The new loan service will encompass credit and debit cards as well as partnerships with various lenders, providing users with even more payment flexibility and accessibility through Apple Pay.
Reasons for Discontinuing Apple Pay Later
Limited Duration of Availability
The short-lived existence of Apple Pay Later raises questions about its feasibility and sustainability. Despite being introduced to U.S. customers just over six months ago, the service has swiftly been withdrawn. This brevity indicates that Apple may have encountered unanticipated challenges or limitations in maintaining the offering.
Competition from Established BNPL Services like Affirm and Klarna
Apple entered a highly competitive market dominated by established ‘buy now, pay later’ (BNPL) services such as Affirm and Klarna. These companies have already established strong footholds in the industry, making it difficult for Apple to carve out a significant share of the market. Faced with formidable competition, Apple may have deemed it strategically prudent to exit the sector and redirect its resources to areas where it can exert more influence.
Effects on Consumer Choices
Disappearance of No-Fee, No-Interest Options
With the discontinuation of Apple Pay Later, consumers lose access to a no-fee, no-interest payment option that Apple was initially attempting to provide through this service. This elimination potentially limits the flexibility and affordability of payment choices for Apple customers.
Shift to Alternative BNPL Services
In the absence of Apple Pay Later, consumers may pivot towards alternative BNPL services offered by companies such as Affirm and Klarna. These established players already have a loyal user base and offer a range of flexible payment options, filling the void left by Apple’s departure from the BNPL space.
Other Payment Options Besides Apple Pay Later
Established BNPL Providers
Affirm and Klarna, as key players in the BNPL arena, continue to provide consumers with convenient payment solutions and will likely witness heightened attention following Apple’s exit. These platforms offer a variety of payment plans and terms, catering to a wide range of consumer needs.
Conventional Credit Card Solutions
In the absence of specialized BNPL services like Apple Pay Later, consumers may resort to conventional credit card solutions to manage their purchases.
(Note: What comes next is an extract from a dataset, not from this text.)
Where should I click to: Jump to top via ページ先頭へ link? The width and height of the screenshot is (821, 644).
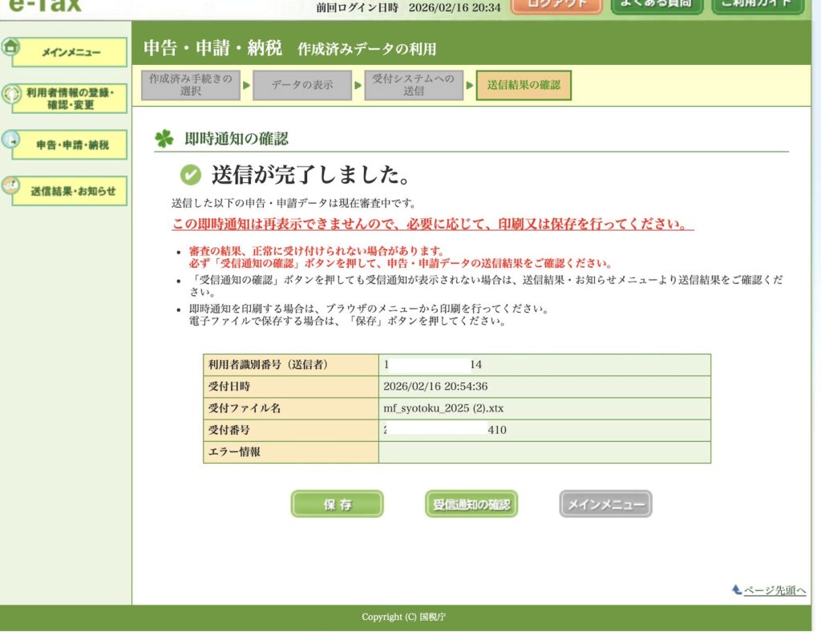pyautogui.click(x=774, y=590)
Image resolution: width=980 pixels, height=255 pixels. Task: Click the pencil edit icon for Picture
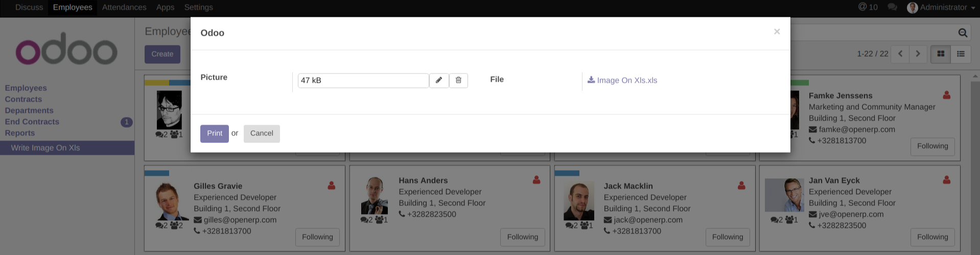[439, 80]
This shift may signify a return to more traditional payment methods for those who previously favored Apple’s BNPL offering.
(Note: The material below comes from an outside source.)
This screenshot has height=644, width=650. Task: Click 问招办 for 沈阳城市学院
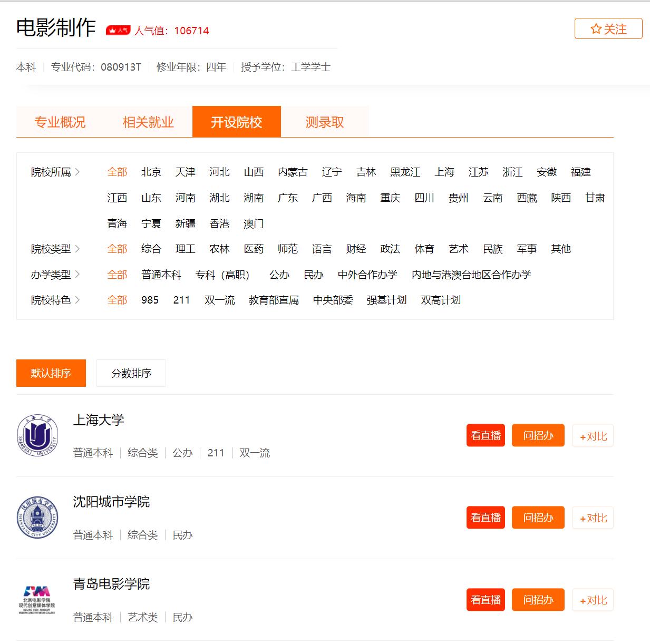pyautogui.click(x=538, y=517)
In conclusion, Apple’s decision to discontinue ‘Apple Pay Later’ was influenced by a combination of factors including limited duration of availability and intense competition from established BNPL services like Affirm and Klarna. This withdrawal may impact consumer choices by removing a no-fee, no-interest payment option and potentially prompting a shift towards alternative BNPL services or conventional credit card solutions. As Apple redirects its focus, consumers will undoubtedly assess and adapt to the evolving landscape of payment options.